The vaccine contains spike proteins for the XBB.1.5 sublineage of SARS-CoV-2 for active immunization to prevent COVID-19 caused by SARS-CoV-2 in individuals six months of age and older.
Following the CHMP's positive opinion, the European Commission will make an authorization decision on the use of Moderna's updated COVID-19 vaccine for the autumn and winter period, 2023.
The pharma giant has generated clinical data of its revamped vaccine, showing an immune response against XBB sublineages XBB.1.5, XBB.1.16, and XBB.2.3.2, in addition to BA.2.86, EG.5 and FL.1.5.1 variants.
Many public health authorities are currently monitoring the BA.2.86 variant, a highly mutated strain of COVID-19 with over 30 mutations as compared to prior Omicron strains.
As a result, some governments are accelerating COVID-19 vaccination campaigns due to the variant’s potential to break through protective immunity generated from previous COVID-19 vaccination or infection.
The most common adverse events of the vaccine include fatigue, headache, myalgia, arthralgia, and chills.
So far, Moderna has received authorizations for its updated COVID-19 vaccine in the U.S, Canada, Japan, and Taiwan and has submitted regulatory applications worldwide.

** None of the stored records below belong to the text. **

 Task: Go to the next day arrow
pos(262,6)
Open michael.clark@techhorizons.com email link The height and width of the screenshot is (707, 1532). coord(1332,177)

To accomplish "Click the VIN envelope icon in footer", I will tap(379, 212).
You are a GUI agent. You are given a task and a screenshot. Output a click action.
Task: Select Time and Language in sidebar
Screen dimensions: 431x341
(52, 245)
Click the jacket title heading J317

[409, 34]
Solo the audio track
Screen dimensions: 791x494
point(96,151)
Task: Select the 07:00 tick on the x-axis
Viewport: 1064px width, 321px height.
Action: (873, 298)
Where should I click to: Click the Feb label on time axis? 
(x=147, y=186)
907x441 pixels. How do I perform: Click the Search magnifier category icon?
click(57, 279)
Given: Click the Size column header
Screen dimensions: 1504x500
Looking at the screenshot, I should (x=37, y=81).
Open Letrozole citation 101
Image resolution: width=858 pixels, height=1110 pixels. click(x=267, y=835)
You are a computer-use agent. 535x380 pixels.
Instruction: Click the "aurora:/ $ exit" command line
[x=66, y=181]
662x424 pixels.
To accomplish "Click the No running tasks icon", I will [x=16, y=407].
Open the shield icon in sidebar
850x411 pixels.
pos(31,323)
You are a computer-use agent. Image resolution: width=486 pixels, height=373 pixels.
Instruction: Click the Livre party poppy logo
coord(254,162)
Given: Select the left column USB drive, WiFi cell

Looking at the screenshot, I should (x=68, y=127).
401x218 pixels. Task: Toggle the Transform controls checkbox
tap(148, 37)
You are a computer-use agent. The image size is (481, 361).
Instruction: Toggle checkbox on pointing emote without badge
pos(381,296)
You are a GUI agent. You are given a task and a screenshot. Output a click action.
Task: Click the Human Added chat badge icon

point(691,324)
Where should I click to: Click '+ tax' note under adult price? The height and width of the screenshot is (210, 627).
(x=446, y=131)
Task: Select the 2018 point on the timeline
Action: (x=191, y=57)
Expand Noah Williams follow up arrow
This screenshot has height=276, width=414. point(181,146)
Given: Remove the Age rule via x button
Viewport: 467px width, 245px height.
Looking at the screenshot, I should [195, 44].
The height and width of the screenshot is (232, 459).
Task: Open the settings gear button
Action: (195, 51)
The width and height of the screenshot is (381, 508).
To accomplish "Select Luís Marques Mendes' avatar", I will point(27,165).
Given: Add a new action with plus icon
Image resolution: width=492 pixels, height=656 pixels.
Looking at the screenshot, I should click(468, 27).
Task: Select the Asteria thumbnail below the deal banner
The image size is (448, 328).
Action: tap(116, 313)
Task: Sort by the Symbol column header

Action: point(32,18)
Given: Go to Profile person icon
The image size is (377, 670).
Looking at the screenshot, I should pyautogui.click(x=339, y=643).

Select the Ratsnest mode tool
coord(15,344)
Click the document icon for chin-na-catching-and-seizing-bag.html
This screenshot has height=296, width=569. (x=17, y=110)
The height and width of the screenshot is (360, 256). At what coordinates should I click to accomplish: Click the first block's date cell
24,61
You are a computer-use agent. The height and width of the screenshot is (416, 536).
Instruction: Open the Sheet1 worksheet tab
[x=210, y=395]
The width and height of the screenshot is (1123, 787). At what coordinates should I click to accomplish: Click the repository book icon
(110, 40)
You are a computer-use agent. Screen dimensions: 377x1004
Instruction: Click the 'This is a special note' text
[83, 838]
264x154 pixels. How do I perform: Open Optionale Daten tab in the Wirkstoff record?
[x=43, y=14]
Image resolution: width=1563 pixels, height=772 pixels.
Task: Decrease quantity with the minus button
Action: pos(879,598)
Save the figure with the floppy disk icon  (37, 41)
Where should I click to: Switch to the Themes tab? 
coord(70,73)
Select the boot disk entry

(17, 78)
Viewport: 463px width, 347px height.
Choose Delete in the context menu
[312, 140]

Stéphane Bancel, CEO of Moderna, said: “The CHMP's positive recommendation for our updated COVID-19 vaccine is a key milestone given increasing transmission of SARS-CoV-2 across Europe. Our updated COVID-19 vaccine generates a strong human immune response against circulating variants, including BA.2.86, EG.5, and FL.1.5.1, and will be a critical tool for protection.”
“We are working with governments across Europe to include our updated COVID-19 vaccine in national vaccination programs, to ensure a diversified portfolio that provides vaccine choice and access to single dose vial formats, which can limit waste."